We report on the self-limiting growth and characterization of aluminum nitride (AlN) thin films. AlN films were deposited by plasma-enhanced atomic layer deposition on various substrates using trimethylaluminum (TMA) and ammonia (NH3). At 185°C, deposition rate saturated for TMA and NH3 doses starting from 0.05 and 40s, respectively. Saturative surface reactions between TMA and NH3 resulted in a constant growth rate of ~0.86Å/cycle from 100 to 200°C. Within this temperature range, film thickness increased linearly with the number of deposition cycles. At higher temperatures (≥225°C) deposition rate increased with temperature. Chemical composition and bonding states of the films deposited at 185°C were investigated by X-ray photoelectron spectroscopy.
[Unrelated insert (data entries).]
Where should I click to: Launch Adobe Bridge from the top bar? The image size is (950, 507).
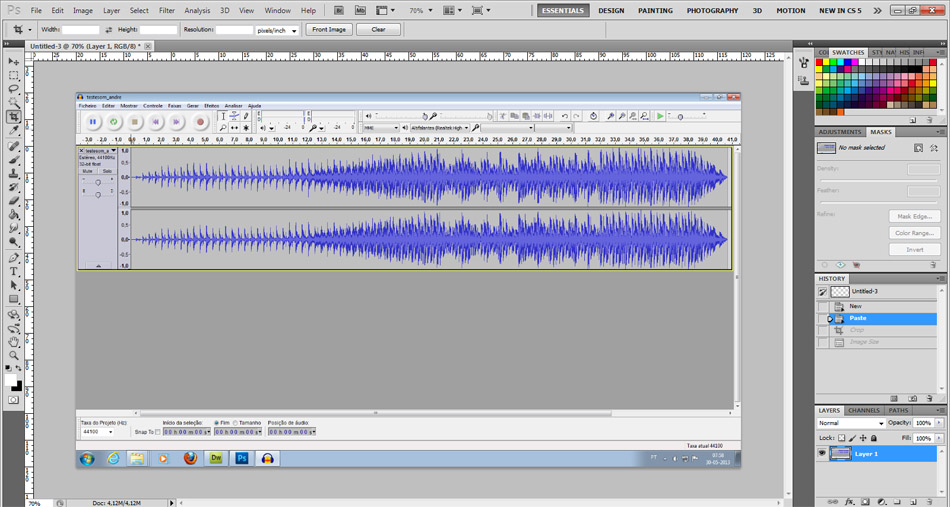(x=339, y=10)
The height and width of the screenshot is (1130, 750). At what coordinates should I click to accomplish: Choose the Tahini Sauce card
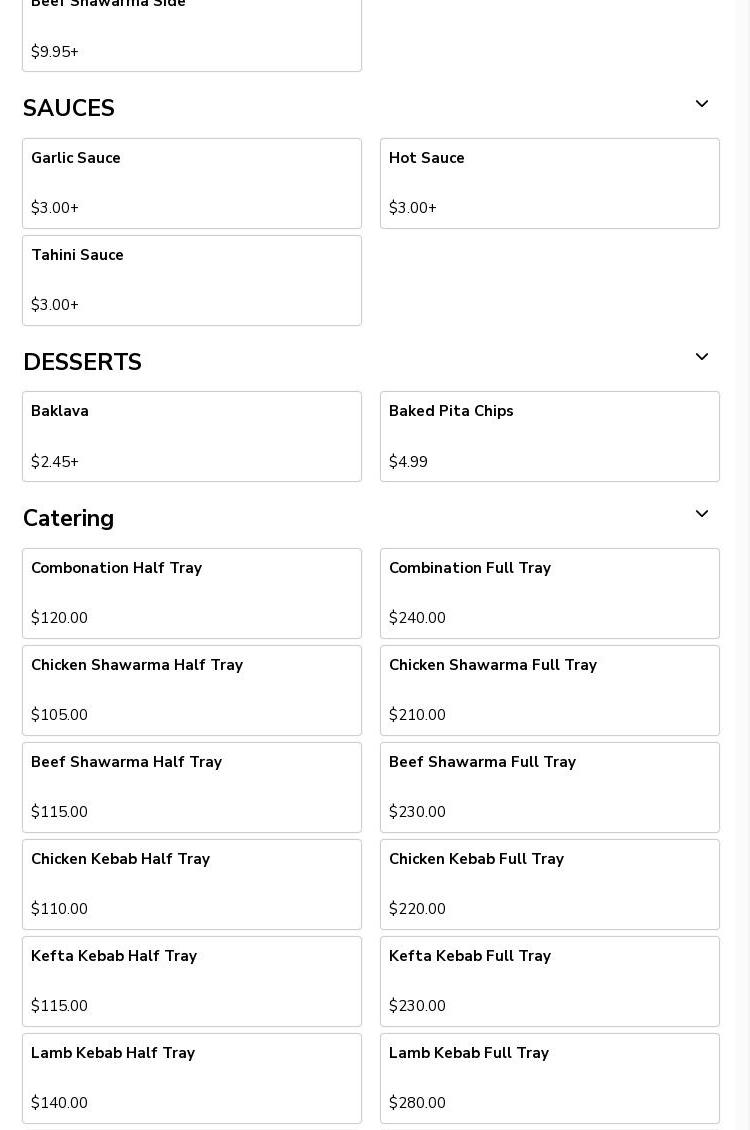tap(192, 280)
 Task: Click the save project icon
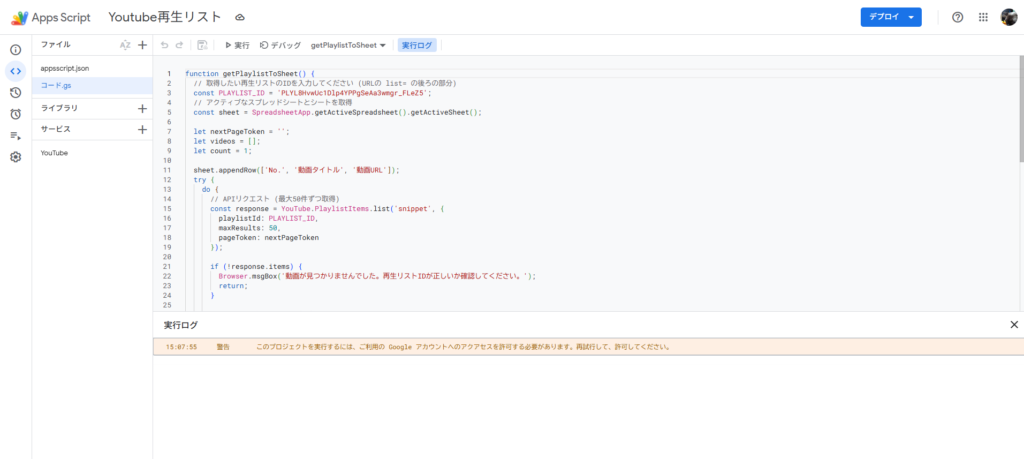[x=203, y=45]
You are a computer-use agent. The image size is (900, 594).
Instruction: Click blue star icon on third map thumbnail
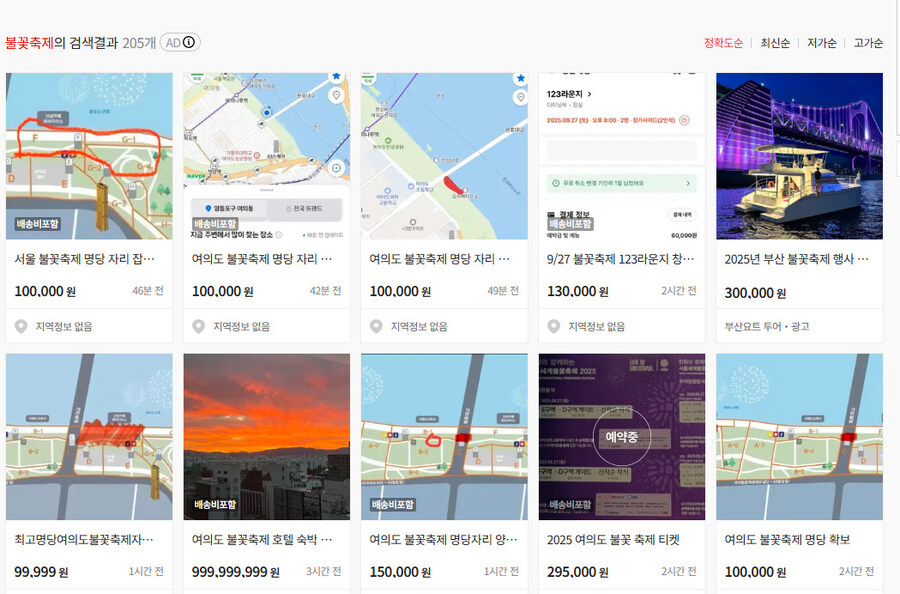pos(519,77)
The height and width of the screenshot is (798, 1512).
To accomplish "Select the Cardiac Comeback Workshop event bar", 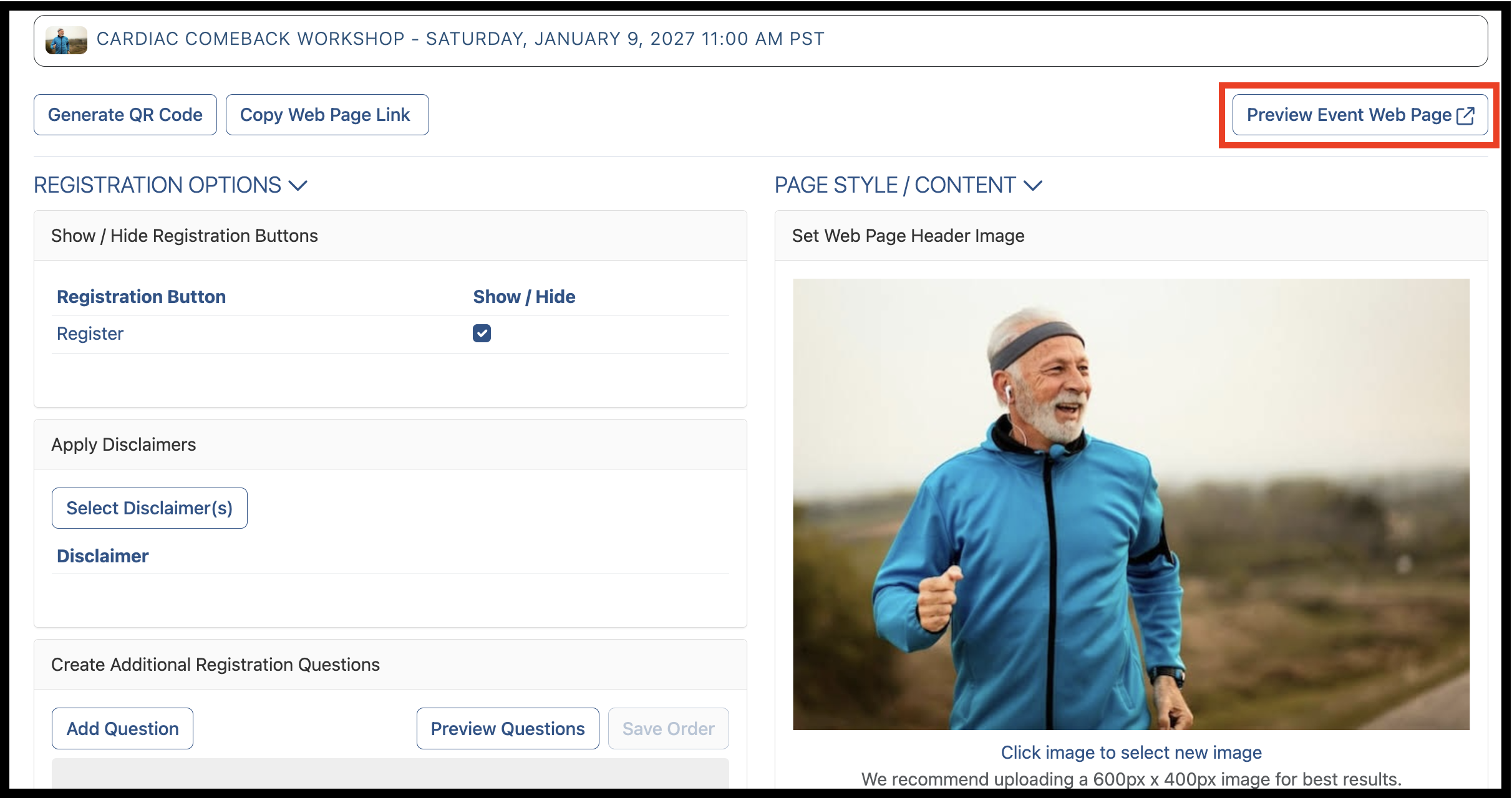I will coord(760,41).
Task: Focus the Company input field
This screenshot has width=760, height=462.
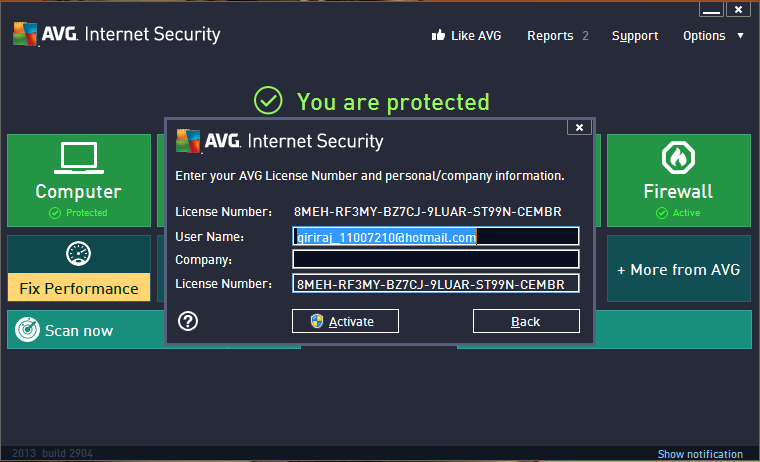Action: pyautogui.click(x=436, y=259)
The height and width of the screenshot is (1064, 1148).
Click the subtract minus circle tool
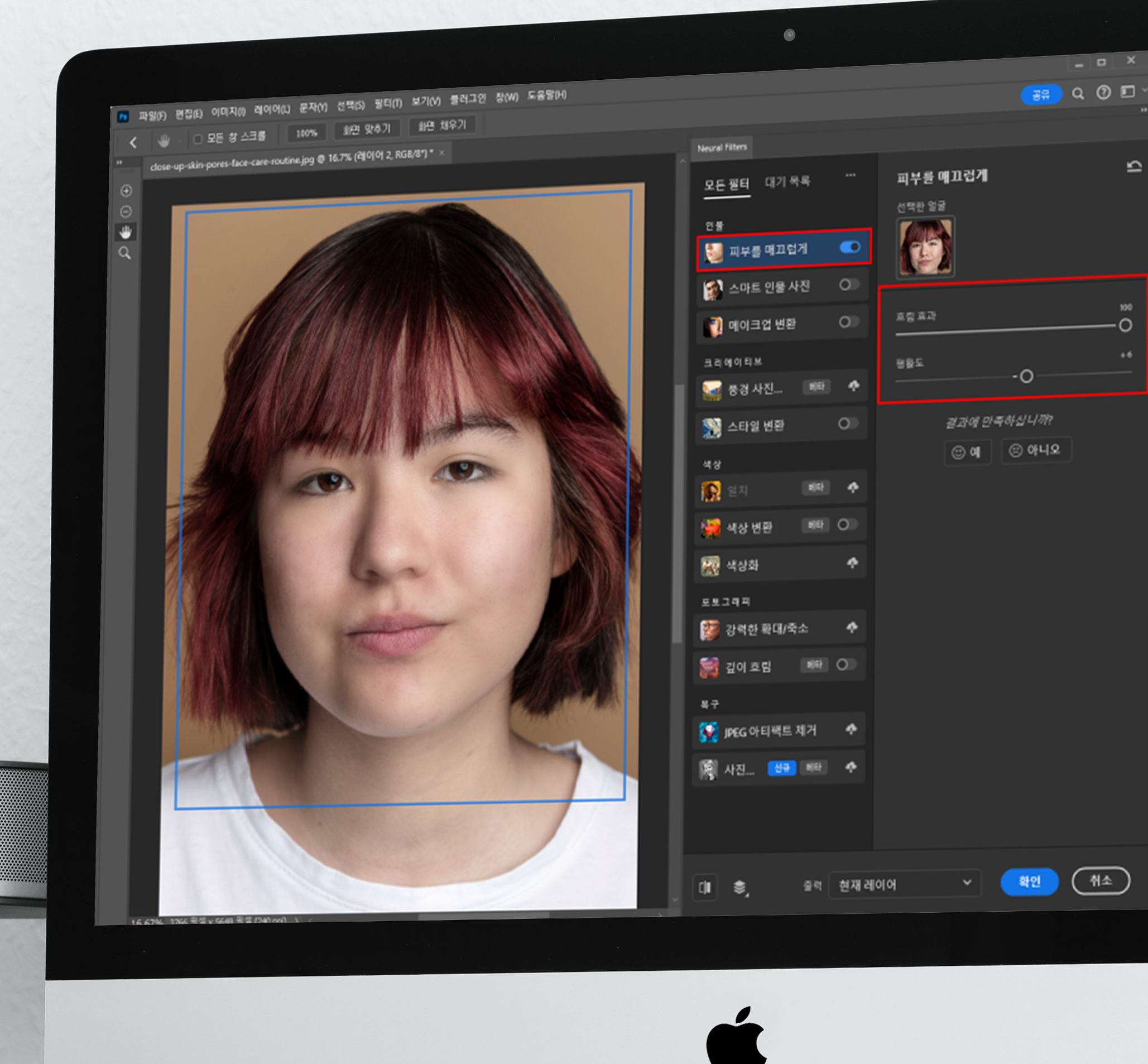click(x=126, y=212)
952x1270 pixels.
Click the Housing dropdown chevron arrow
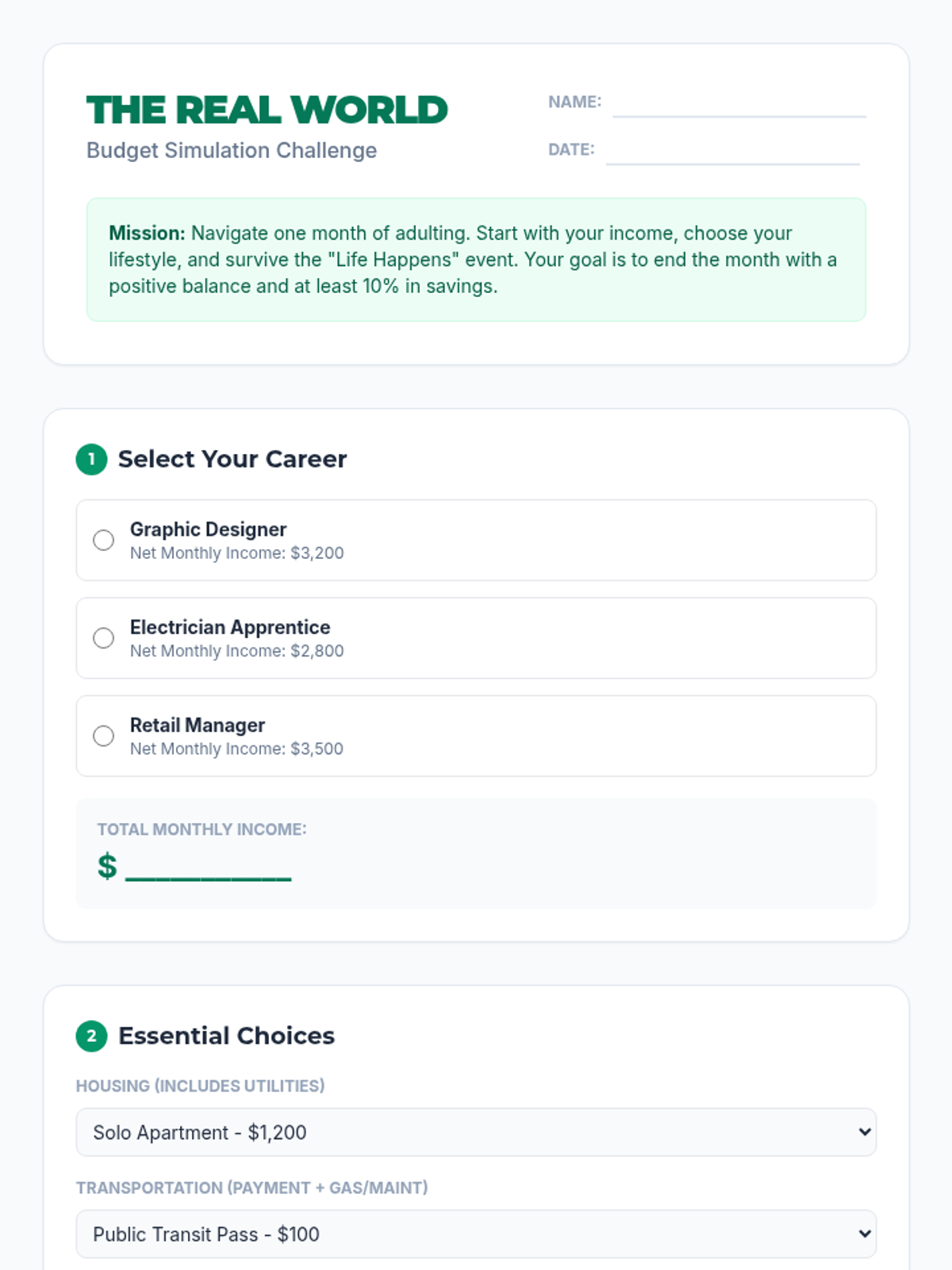865,1132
High resolution Al 2p and N 1s spectra confirmed the presence of AlN with peaks located at 73.02 and 396.07eV, respectively. Films deposited at 185°C were polycrystalline with a hexagonal wurtzite structure regardless of the substrate selection as determined by grazing incidence X-ray diffraction. High-resolution transmission electron microscopy images of the AlN thin films deposited on Si (100) and glass substrates revealed a microstructure consisting of nanometer sized crystallites. Films exhibited an optical band edge at ~5.8eV and an optical transmittance of >95% in the visible region of the spectrum.